Ontology-Based Metadata

Click here to browse the Beethoven knowledge-base.

This page describes the University of Michigan Digital Library (UMDL) Beethoven Project. First, we designed a formal ontology of bibliographic relationships. Then we generated a knowledge-base of metadata from (493) US MARC records on works by or about Beethoven. Our Java interface lets you browse families of works by navigating relations between works -- a capability not provided by the average library catalog!

Contents:
Bibliographic Relations
Generating the Knowledge-Base
Potential Benefits
People
Publications

Bibliographic Relations

Bibliographic relations are relationships between works. They can be quite complex. For example, consider a recording of Beethoven's opera "Fidelio". The recording was performed by an orchestra and singers, based on some arrangement, and might have been remastered at some point. The libretto was originally adapted from a play by J. N. Bouilly, revised several times, and translated from the French. A copy of the score may be available, and perhaps there is also a movie version.

Currently, most catalog information about bibliographic relations is found in notes written in natural language. These notes are certainly valuable for research, but they are difficult to use computationally.

The UMDL Ontology group has developed a formal conceptualization of bibliographic relations. The ontology defines a fairly elaborate structure of precisely defined concepts. For example, instead of talking about a "work", we talk about CONCEPTIONs (associated with the idea), EXPRESSIONs (the work's content), MANIFESTATIONs (the work's publishing format), DIGITIZATIONs (the encoding), and INSTANCEs (the particular copy). A translation and an original work will share the same CONCEPTION. A new edition will share its EXPRESSION with the original, a reprint will share the MANIFESTATION, and so on. Thus works are part of families. Families are structured as trees. Each kind of relationship between works is located at a certain level in the structure (see Figure 1). The UMDL ontology is described in stylized natural language, and you may also view the implementation in description logic (Loom).

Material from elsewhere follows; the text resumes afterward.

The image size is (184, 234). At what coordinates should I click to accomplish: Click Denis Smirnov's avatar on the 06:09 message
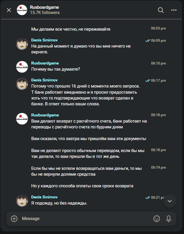[22, 44]
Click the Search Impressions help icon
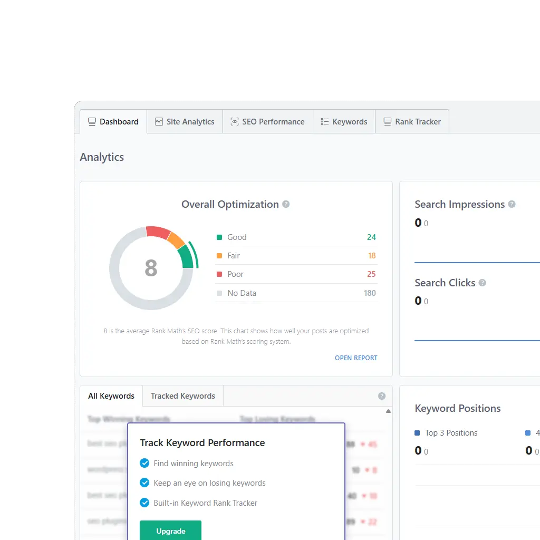 512,204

Figure 1 - A work with five derivation relations

Generating the Knowledge-Base

Generating the knowledge base involved mapping data from MARC to the ontology, and reasoning about the data to establish relationships. More specifically, we generated the knowledge base in four steps:

Convert binary MARC data to tagged text. We map MARC fields and values to ontology concepts with a set of control files that identify the MARC fields and codes, and establish priorities and conditions to resolve cases where several MARC values produce one ontology value, or where one MARC fields can produce several ontology values.
Extract coded attributes and values from natural language comments in the tagged text. This was done in a rapid, mindless way that could also be achieved computationally with natural language processing (we spent an average of only 40 seconds per record on the transcription).
Convert the tagged text to Loom TELL statements. At this stage every value is treated as a distinct object.
Reason about the data to establish relationships. First, merge matching conceptions, expressions, and manifestations. Then, based on transcribed clues and other information, deduce relations between works. When a preceding work is not in the collection, generate knowledge-base objects that reflect what we do know about it.

Frequently, the MARC data is imprecise or partial. It is often difficult or impossible to identify relationships with absolute certainty, even for trained professionals with hours of time available to play detective! To represent this data in the knowledge-base, therefore, we decided to use "tentative" relations in cases where we were not able to deduce relationships with confidence.

Potential Benefits

We identify four important classes of benefits that may result from this work.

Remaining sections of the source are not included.